The forum brought together professors who have devoted most of their lives to the struggle for democracy, chairpersons of political opposition parties who have been fighting against the one-party state, young academics who rarely participate in activities outside of their classrooms, research rooms or conference rooms, and students too young to remember the authoritarian system. They all agreed that the results of the legislative and presidential elections held early last year indeed have resulted in democratic regression in Taiwan.
The only contribution that China’s Association for Relations Across the Taiwan Strait Chairman Chen Yunlin (陳雲林) made to Taiwan was probably the fact that his visit alerted many people to how the Chinese Nationalist Party (KMT) in just seven months has paralyzed the nation’s legislative supervision, let police brutality run amok and impaired the independence of the judiciary.
Any of this was unimaginable during the past eight years. It is even less acceptable to see that the government’s arrogance and unscrupulous behavior may have sprung from its landslide victories in democratic elections, and that it is this that has given the government the boldness to use the state apparatus to oppress human rights in Taiwan and externally to use the KMT-Chinese Communist Party platform to erode the nation’s sovereignty.
While the purpose of a transfer of political power is to consolidate human rights and sovereignty, the KMT-led government has done the exact opposite.
As it managed to secure a two-thirds majority in the legislative elections and win more than 50 percent of the vote in the presidential election, it is hard to challenge its democratic legitimacy. It is precisely this that is the source of our worries.
We first thought Taiwan’s democracy was on the road to irreversible progress since 2000, but we have now painfully come to realize two things. Many aspects of Taiwan’s democratic reforms are incomplete.
Old systems and mindsets that were not abandoned over the past eight years have staged a rapid comeback.
We have also come to realize that we cannot rely on victories in democratic elections alone to put us on the road toward democratic transformation.
This is a mistake that the Democratic Progressive Party, the former ruling party and now biggest opposition party, must recognize, and it is the party’s unshakable responsibility to resolve the consequences of this mistake.
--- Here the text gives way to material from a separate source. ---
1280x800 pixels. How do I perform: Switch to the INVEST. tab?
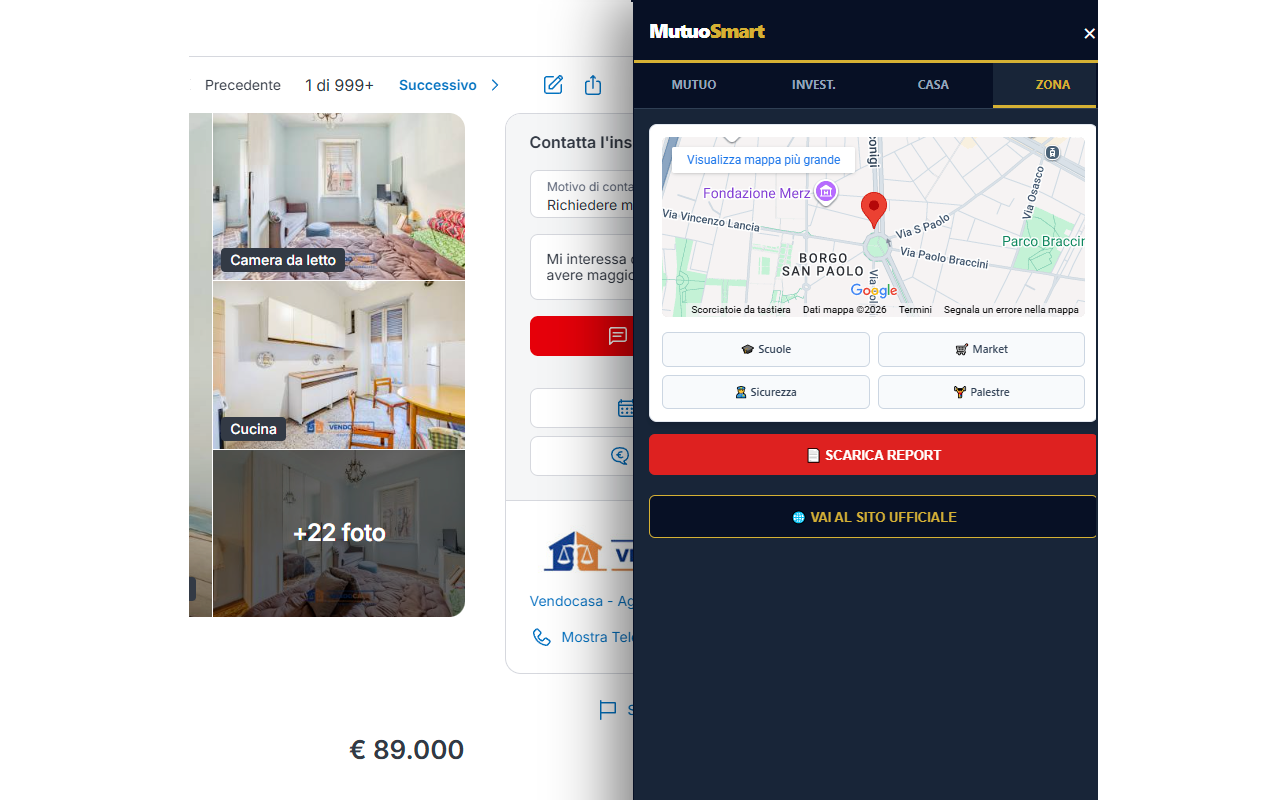(x=814, y=85)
Although elections certainly play an important role in democracy, only by insisting on democratic reforms and the development of human rights can we help Taiwan consolidate its democratic foundation.
All Taiwanese concerned over the nation’s future must have the courage to take action in the face of Taiwan’s democratic regression. Carrying out democratic reforms is not a dinner party.
Although Taiwanese democracy is suffering through a severe winter, we should unite various social forces and equip ourselves with knowledge.
Only then can we generate a force capable of bringing public attention to Taiwan’s democratic crisis and preventing the government from continuing to violate human rights so that we can put Taiwanese democracy back on the right track.
Michael Hsiao is director of the Center for Asia-Pacific Area Studies at Academia Sinica.